Given information section start
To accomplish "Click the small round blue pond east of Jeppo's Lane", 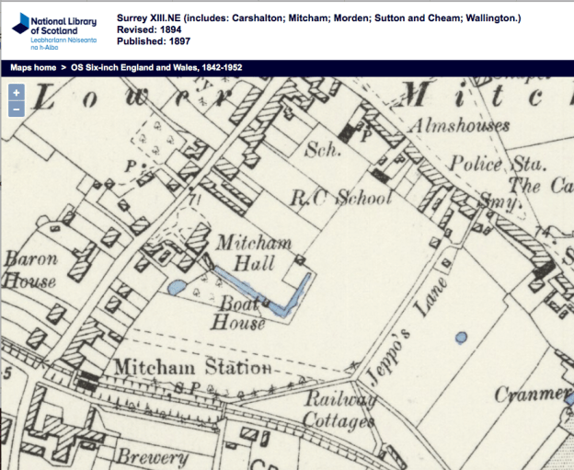I will pos(461,336).
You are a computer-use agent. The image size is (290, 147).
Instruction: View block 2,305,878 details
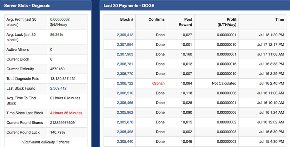pos(125,122)
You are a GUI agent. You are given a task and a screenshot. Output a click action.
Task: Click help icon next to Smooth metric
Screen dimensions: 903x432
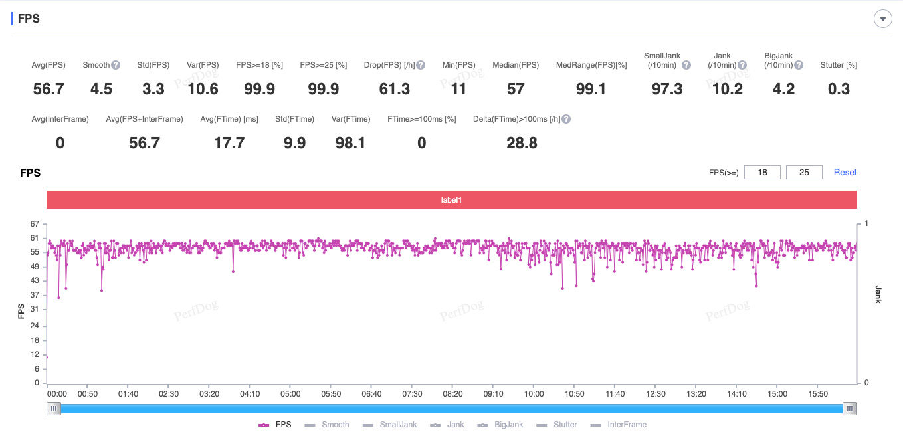pyautogui.click(x=116, y=65)
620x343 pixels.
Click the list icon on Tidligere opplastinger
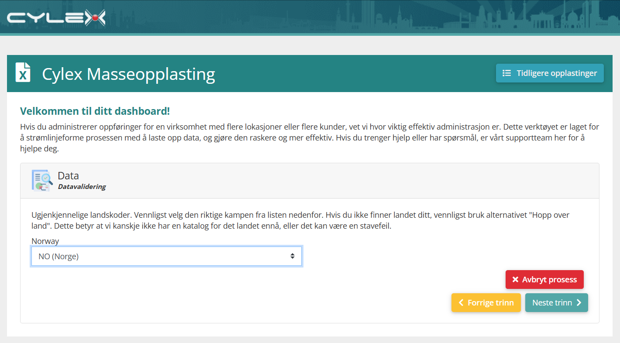pos(506,73)
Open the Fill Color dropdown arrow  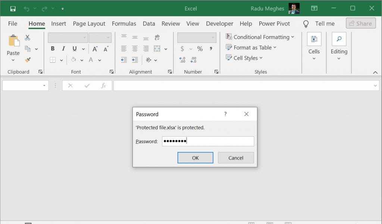[81, 60]
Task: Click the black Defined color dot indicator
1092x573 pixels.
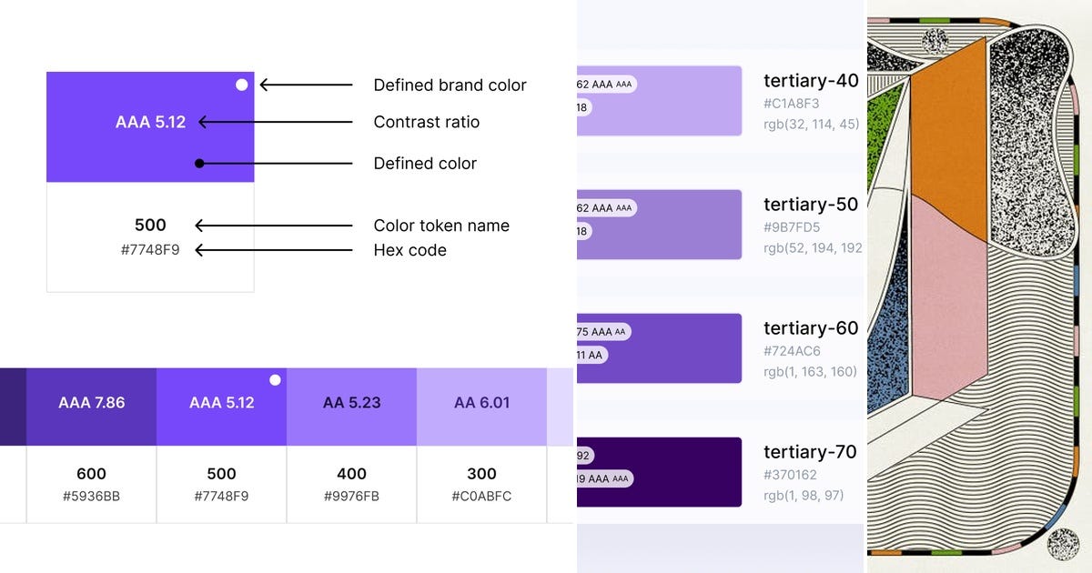Action: 199,163
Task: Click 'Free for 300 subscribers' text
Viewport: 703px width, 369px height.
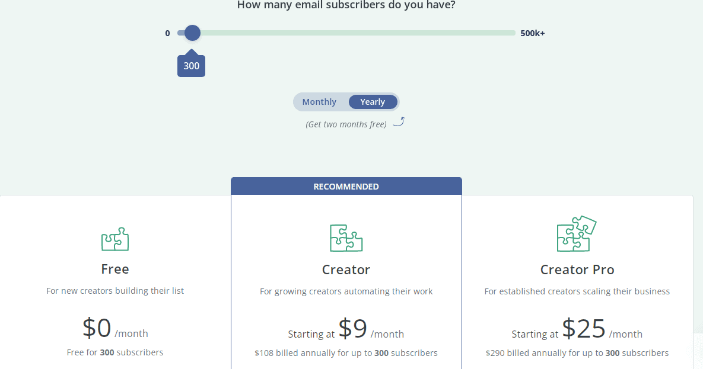Action: (114, 352)
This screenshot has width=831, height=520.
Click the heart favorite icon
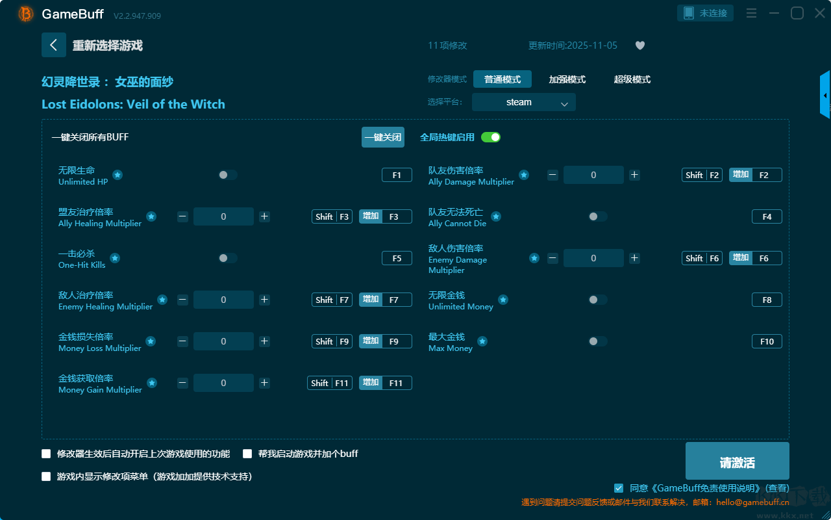click(x=639, y=46)
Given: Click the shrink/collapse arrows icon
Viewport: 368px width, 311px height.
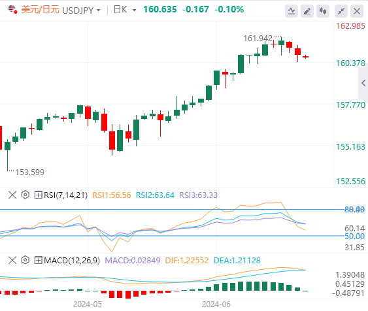Looking at the screenshot, I should point(341,11).
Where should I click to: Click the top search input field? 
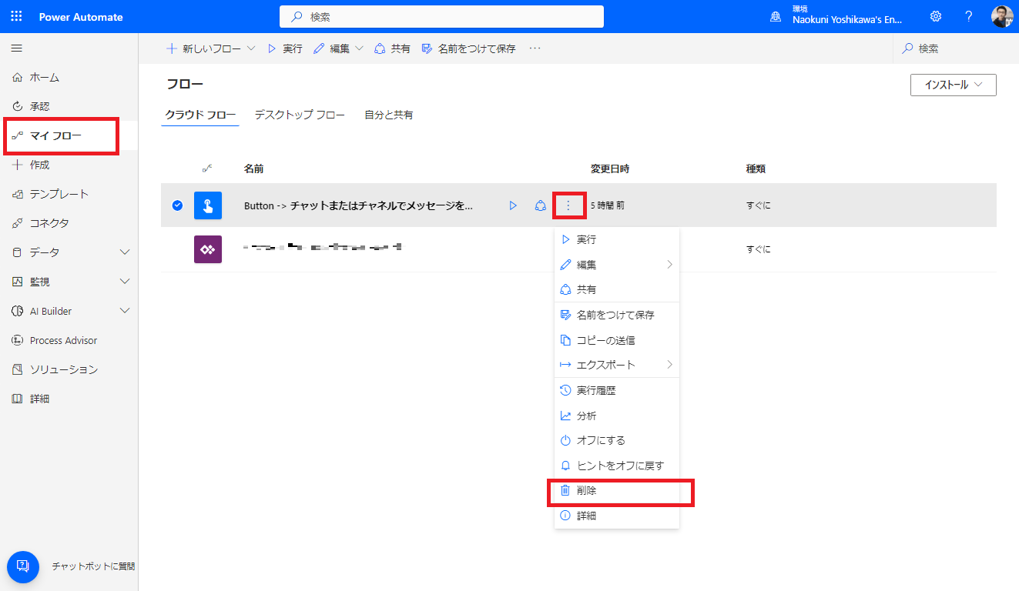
Given information section end
* [Assignment]
What is needed is a copy of every line above in which "agent" appears.

* [Exercise result]
You are a computer-use agent. The image size is (290, 147).
You are a GUI agent. You are given a task and a screenshot. Output a click action.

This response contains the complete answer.